La respuesta no demoraría en llegar.
Un grupo enfiló por avenida de Mayo a la Casa del Pueblo, sede del Partido Socialista, en Rivadavia 2150. Cuando los vieron venir, llamaron a la policía. “Toda la policía fue destinada al acto de Plaza de Mayo”, les respondieron. Al grito de “Judíos, váyanse a Moscú”, a las seis y media de la tarde ingresaron por una ventana, tiraron a la calle miles de libros de la biblioteca obrera “Juan B. Justo” -fundada en 1897- e hicieron una fogata en la calle. Luego, con un camión rompieron la puerta de entrada, prendieron fuego al archivo del diario La Vanguardia y las llamas terminaron por incendiar todo el edificio. Los bomberos cuidaron que las llamas no se propagasen a las casas linderas. A la mañana siguiente, el techo se derrumbó.
Luego se dirigieron a la Casa Radical, en Tucumán 1660. Papeles, libros y muebles también ardieron en la calle y además hicieron fuego en la planta baja, pero que no afectó a los pisos superiores. Así mismo fueron presa de las llamas libros de la sede del Partido Demócrata Nacional, en Rodríguez Peña 525.
Cerca de la medianoche enfilaron a la sede del Jockey Club, en Florida 559. Mientras los socios escaparon por donde pudieron, los agresores entraron por una ventana, incendiaron el edificio, perdiéndose una valiosa pinacoteca, que incluía dos obras de Francisco de Goya, y fueron reducidos a cenizas unos seis mil libros. El presidente de la entidad llamó infructuosamente a la policía y a los bomberos. Al día siguiente, todo se derrumbó.
El diario oficialista Democracia describió estos incendios como “las llamas purificadoras”.
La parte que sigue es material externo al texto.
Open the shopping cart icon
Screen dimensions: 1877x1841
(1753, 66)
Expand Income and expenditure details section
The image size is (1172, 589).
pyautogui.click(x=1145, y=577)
Los operativos policiales para dar con los responsables de la colocación de los dos artefactos explosivos ocuparon las siguientes semanas. Cayeron radicales, socialistas, opositores, todos sospechosos de llevar adelante alguna actividad contra el gobierno, pero sin pruebas concretas del atentado.
En la comisaría 2ª, los policías interrogaron a un hombre rubio, a quien sorprendieron saliendo corriendo de la boca del subte de la Línea A y abriéndose paso a empujones. Sospecharon que podía ser un agente extranjero. Dijo llamarse Esteban Jacyna, un norteamericano que vivía en Brasil y que había sido contratado por el Gran Circo Norteamericano para domar elefantes, dato inverosímil que sin embargo fue corroborado al día siguiente.
El 12 de mayo fueron detenidos Roque Carranza y Carlos González Dogliotti como los autores materiales del hecho, acusados de estar en combinación con Jorge Firmat y Federico Gotlling. Carranza, un ingeniero industrial recibido en la UBA, dijo que siempre buscaban a los ingenieros, a los que consideraban más idóneos en la fabricación casera de explosivos. Pero se defendió explicando que se trataban de bombas de humo o de estruendo. Esa explicación no lo salvó de terminar en una celda en la Penitenciaría de Las Heras hasta junio de 1955 cuando fue sobreseído provisionalmente.
De nuevo en la plaza el 1 de mayo por el Día del Trabajo, Perón echó más leña al fuego: “Yo les pido, compañeros, que no quemen más, no hagan más de esas cosas, porque cuando haya que quemar voy a salir yo a la cabeza de ustedes a quemar”. Radiografía de un país ya estaba sumido en un espiral de violencia difícil de parar.